WHAT IS EXPECTED:
Rewrite the records starting at the line that contains "Informacije o dostavi (272, 1699)" and ending at the end of the records, changing "Pošalji" to "Pošaljite" and leaving everything else the same. Give only those lines.

-- start ENTRIES SHOWN --

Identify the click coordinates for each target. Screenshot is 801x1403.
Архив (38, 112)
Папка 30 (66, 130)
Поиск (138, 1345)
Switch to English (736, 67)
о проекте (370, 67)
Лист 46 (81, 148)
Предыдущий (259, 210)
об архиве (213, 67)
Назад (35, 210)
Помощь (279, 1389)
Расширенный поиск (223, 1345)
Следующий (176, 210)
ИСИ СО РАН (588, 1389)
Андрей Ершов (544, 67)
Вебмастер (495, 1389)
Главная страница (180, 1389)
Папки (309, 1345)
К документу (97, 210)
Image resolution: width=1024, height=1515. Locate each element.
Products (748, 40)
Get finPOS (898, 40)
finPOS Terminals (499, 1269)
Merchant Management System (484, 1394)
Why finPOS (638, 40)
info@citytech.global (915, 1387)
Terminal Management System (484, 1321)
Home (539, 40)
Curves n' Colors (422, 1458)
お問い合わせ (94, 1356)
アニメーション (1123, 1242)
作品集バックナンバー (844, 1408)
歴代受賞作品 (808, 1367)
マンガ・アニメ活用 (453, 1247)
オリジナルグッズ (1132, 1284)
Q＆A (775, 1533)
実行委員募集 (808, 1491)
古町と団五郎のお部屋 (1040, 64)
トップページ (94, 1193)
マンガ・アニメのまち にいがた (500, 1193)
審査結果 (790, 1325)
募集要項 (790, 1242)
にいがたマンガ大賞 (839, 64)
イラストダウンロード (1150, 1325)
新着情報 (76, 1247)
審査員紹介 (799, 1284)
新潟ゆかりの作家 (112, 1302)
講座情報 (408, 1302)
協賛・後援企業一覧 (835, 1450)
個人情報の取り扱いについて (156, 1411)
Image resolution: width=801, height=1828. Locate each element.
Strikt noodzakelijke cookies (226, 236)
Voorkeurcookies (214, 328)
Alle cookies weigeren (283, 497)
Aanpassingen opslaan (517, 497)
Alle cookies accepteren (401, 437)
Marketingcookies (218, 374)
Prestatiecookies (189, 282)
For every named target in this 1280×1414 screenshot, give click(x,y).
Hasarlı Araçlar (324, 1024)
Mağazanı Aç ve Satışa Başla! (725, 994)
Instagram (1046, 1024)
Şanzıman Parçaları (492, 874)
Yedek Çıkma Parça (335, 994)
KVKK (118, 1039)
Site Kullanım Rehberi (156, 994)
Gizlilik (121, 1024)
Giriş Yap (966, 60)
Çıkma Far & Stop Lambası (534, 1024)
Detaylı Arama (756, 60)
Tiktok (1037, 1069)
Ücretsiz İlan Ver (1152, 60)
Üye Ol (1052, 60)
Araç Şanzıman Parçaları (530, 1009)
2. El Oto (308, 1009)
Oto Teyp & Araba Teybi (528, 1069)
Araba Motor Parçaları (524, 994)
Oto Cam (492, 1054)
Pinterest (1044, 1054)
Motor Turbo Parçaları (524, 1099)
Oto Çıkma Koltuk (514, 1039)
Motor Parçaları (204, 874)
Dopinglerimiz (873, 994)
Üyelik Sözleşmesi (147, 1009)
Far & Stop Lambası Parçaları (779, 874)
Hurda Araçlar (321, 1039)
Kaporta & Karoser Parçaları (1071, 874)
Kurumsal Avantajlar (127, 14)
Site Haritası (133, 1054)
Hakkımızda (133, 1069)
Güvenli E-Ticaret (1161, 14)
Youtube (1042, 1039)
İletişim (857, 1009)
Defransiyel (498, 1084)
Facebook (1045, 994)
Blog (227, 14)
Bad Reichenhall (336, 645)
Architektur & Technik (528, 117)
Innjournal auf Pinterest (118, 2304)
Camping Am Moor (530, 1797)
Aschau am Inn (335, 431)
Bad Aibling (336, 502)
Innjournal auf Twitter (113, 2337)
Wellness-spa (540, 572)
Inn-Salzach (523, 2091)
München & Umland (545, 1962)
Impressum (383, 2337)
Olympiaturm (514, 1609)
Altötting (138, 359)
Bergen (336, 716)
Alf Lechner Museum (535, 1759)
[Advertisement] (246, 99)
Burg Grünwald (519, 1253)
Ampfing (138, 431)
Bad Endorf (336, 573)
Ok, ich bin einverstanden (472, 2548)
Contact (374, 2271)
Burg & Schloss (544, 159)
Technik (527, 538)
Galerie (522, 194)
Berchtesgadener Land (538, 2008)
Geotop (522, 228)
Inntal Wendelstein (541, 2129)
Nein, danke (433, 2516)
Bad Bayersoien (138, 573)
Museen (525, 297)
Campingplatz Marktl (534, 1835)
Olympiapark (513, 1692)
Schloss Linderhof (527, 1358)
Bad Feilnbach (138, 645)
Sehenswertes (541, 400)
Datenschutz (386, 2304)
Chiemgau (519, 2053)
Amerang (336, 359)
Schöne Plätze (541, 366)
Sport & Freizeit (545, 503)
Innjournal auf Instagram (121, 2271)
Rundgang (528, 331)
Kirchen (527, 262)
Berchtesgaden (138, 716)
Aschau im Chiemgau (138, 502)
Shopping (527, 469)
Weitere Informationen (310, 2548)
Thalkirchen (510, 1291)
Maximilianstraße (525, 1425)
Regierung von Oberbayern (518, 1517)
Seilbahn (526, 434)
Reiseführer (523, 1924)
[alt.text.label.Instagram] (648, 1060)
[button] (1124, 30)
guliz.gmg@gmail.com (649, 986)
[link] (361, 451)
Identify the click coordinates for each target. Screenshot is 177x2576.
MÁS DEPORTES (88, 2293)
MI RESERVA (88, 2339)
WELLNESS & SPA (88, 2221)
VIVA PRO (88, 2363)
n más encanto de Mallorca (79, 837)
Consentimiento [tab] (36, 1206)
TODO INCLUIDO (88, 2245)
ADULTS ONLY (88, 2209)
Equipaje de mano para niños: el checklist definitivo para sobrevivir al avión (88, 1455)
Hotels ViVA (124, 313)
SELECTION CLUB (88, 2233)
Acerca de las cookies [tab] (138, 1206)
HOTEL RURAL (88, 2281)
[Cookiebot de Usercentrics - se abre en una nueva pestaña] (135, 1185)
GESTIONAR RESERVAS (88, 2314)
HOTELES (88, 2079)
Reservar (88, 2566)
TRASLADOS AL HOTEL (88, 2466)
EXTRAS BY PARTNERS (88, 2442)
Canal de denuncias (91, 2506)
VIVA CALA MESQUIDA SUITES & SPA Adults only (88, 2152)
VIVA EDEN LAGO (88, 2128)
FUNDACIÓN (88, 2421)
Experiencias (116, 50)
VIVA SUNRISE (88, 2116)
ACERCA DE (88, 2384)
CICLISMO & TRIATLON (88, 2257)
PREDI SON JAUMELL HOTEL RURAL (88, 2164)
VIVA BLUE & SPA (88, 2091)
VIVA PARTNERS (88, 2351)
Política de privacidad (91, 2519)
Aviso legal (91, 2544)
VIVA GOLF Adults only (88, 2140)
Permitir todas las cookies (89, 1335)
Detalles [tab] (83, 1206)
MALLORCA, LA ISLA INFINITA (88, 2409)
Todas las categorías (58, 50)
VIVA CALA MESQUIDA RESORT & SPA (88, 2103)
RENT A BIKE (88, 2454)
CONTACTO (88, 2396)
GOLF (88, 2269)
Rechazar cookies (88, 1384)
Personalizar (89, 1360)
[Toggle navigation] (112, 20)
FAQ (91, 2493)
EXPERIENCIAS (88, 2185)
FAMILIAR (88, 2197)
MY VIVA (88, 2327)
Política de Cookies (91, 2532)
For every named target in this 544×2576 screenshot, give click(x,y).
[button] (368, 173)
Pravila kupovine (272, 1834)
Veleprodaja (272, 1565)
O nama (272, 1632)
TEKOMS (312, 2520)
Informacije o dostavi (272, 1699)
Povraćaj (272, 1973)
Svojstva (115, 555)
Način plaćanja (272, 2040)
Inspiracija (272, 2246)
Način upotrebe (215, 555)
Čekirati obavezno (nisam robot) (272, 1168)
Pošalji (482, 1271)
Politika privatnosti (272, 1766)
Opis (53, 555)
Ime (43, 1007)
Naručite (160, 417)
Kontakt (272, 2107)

-- end ENTRIES SHOWN --

WRITTEN ANSWER:
Informacije o dostavi (272, 1699)
Povraćaj (272, 1973)
Svojstva (115, 555)
Način plaćanja (272, 2040)
Inspiracija (272, 2246)
Način upotrebe (215, 555)
Čekirati obavezno (nisam robot) (272, 1168)
Pošaljite (482, 1271)
Politika privatnosti (272, 1766)
Opis (53, 555)
Ime (43, 1007)
Naručite (160, 417)
Kontakt (272, 2107)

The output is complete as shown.